What the task requires. Go through the data below. Pull out every line that has the word "Given".

Supplied information.
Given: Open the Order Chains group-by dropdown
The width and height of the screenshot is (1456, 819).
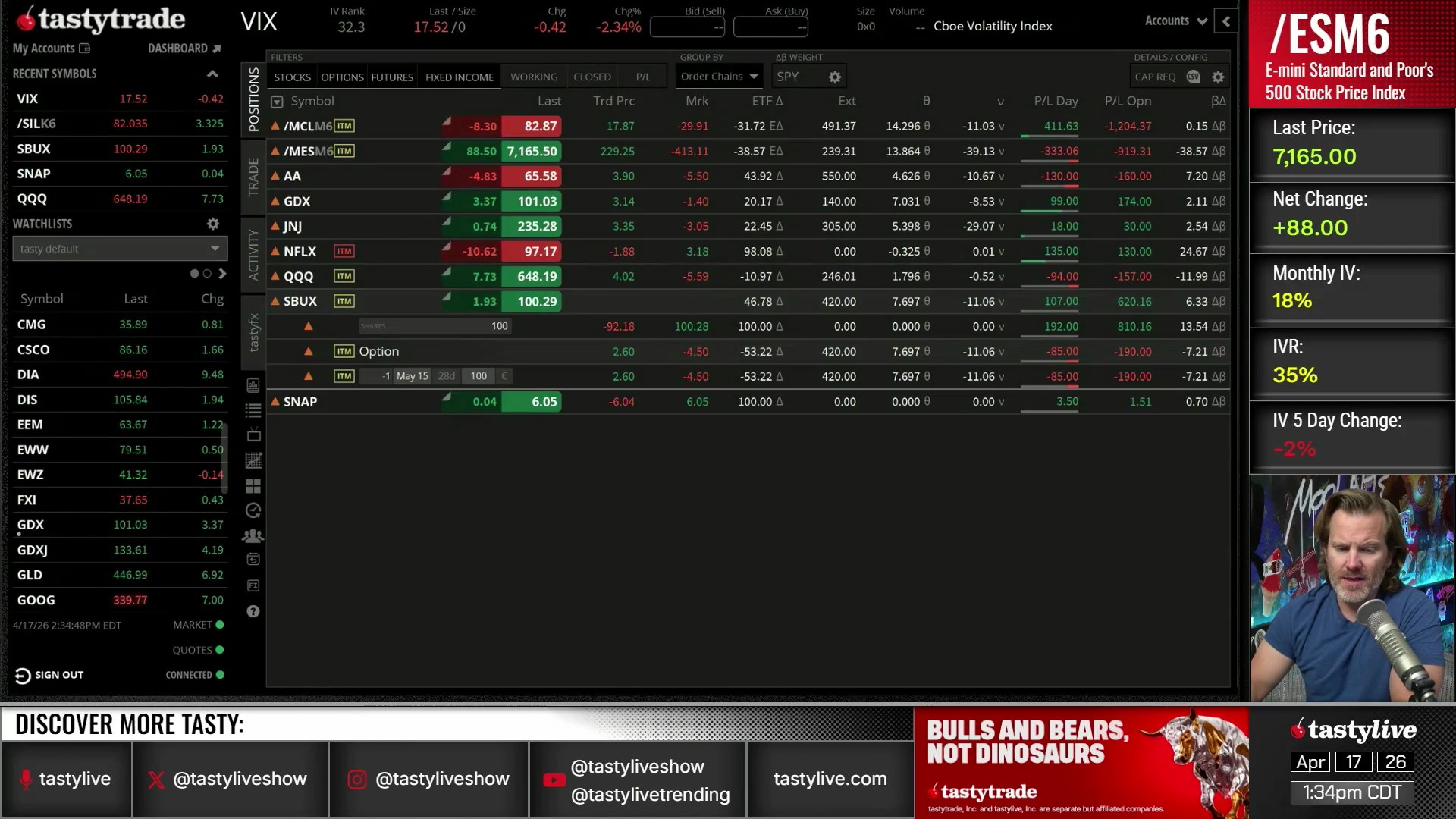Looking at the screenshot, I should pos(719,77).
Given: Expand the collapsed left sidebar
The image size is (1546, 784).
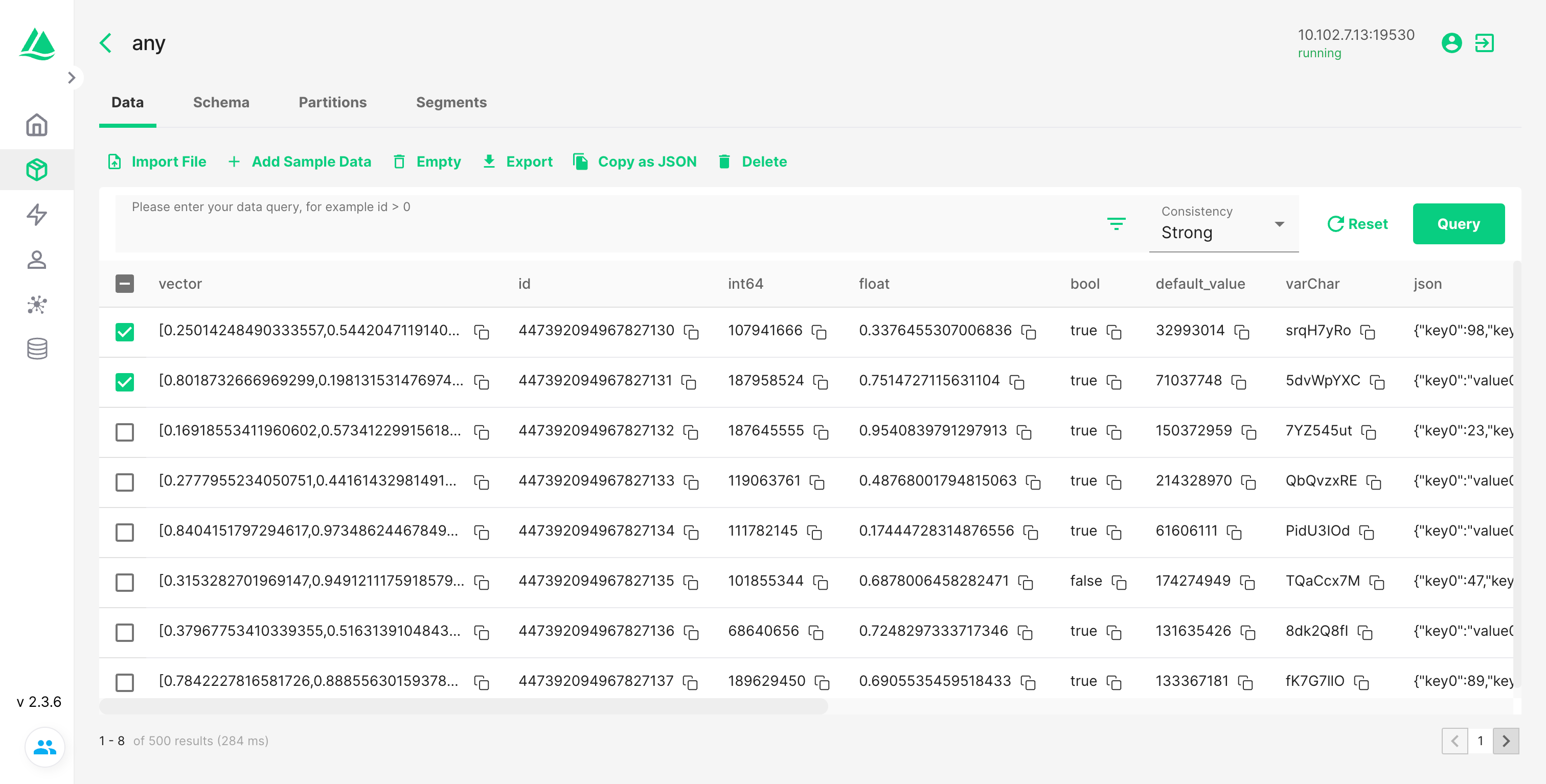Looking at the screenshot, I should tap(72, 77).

--

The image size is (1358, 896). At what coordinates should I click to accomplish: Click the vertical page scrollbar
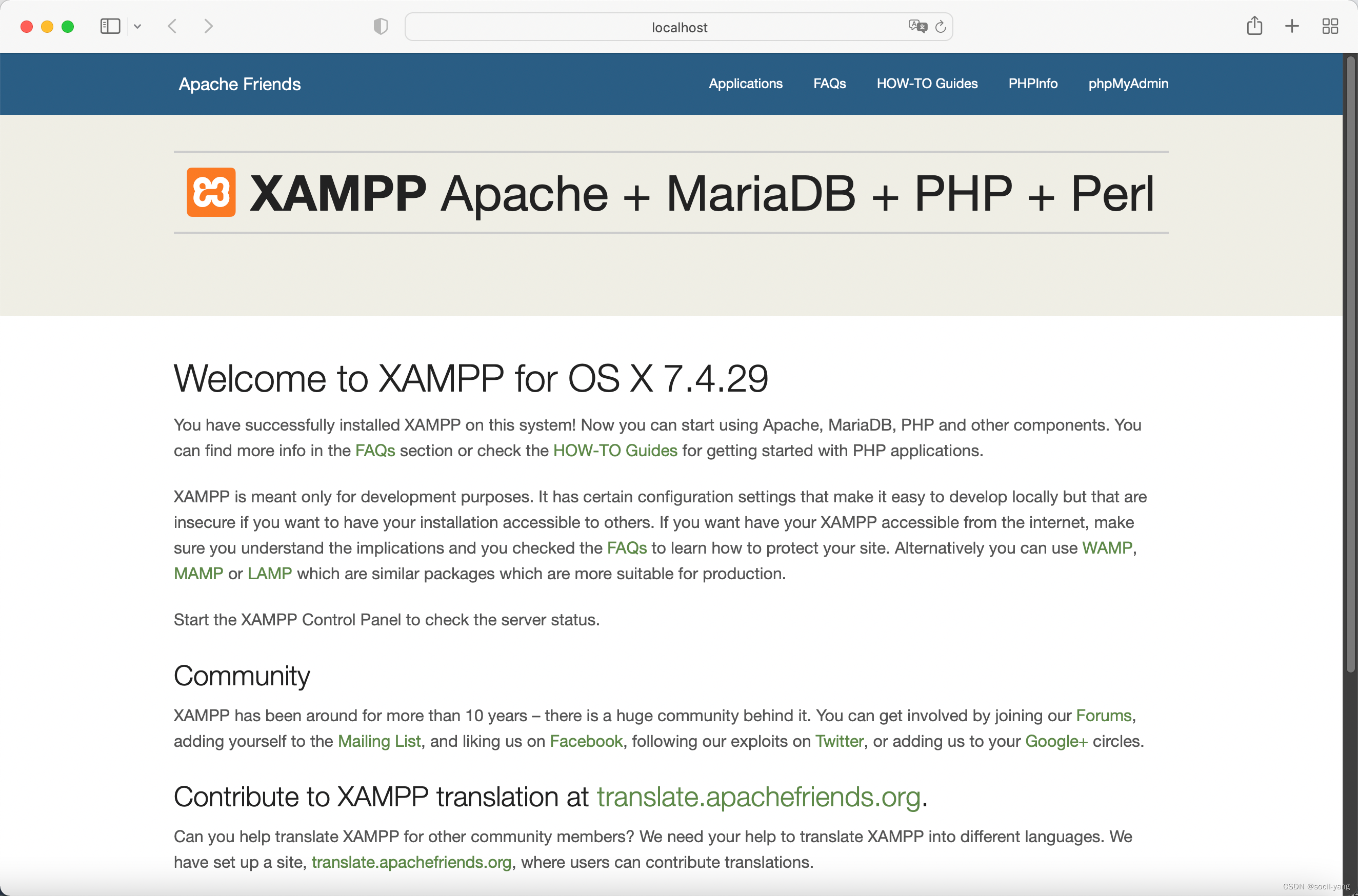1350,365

Your solution.
Given: Open the Order Chains group-by dropdown
Given: Expand the collapsed left sidebar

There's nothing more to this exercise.